START Data supplied

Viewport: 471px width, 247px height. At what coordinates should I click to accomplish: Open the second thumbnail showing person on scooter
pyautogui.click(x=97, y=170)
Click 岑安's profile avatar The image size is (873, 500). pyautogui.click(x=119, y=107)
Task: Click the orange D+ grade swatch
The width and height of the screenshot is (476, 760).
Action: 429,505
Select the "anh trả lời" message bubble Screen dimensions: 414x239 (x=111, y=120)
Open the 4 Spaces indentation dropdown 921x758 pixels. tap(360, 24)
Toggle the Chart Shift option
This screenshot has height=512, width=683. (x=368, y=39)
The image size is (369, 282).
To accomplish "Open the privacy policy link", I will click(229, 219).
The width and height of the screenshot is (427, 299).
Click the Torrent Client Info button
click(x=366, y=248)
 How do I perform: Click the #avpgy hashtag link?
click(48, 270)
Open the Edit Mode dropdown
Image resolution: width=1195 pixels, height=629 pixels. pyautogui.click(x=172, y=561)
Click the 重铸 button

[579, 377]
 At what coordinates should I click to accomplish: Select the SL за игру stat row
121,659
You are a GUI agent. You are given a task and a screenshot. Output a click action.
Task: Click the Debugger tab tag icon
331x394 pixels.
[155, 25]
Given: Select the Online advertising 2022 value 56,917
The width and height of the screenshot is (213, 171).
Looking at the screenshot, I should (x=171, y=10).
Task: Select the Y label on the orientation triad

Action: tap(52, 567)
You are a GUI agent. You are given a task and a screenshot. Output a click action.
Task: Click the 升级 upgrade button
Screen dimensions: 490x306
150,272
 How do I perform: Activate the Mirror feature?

END Data supplied

Requirement.
Nothing but the lines from the one containing "Toggle the Chart Shift option" through the last line of the data above should be given again, each exactly as it stands.

Output.
Toggle the Chart Shift option
This screenshot has height=512, width=683. (x=368, y=39)
The image size is (369, 282).
To accomplish "Open the privacy policy link", I will click(229, 219).
The width and height of the screenshot is (427, 299).
Click the Torrent Client Info button
click(x=366, y=248)
 How do I perform: Click the #avpgy hashtag link?
click(48, 270)
Open the Edit Mode dropdown
Image resolution: width=1195 pixels, height=629 pixels. pyautogui.click(x=172, y=561)
Click the 重铸 button

[579, 377]
 At what coordinates should I click to accomplish: Select the SL за игру stat row
121,659
You are a GUI agent. You are given a task and a screenshot. Output a click action.
Task: Click the Debugger tab tag icon
331x394 pixels.
[155, 25]
Given: Select the Online advertising 2022 value 56,917
The width and height of the screenshot is (213, 171).
Looking at the screenshot, I should (x=171, y=10).
Task: Select the Y label on the orientation triad

Action: tap(52, 567)
You are a GUI agent. You are given a task and a screenshot. Output a click action.
Task: Click the 升级 upgrade button
Screen dimensions: 490x306
150,272
 How do I perform: Activate the Mirror feature?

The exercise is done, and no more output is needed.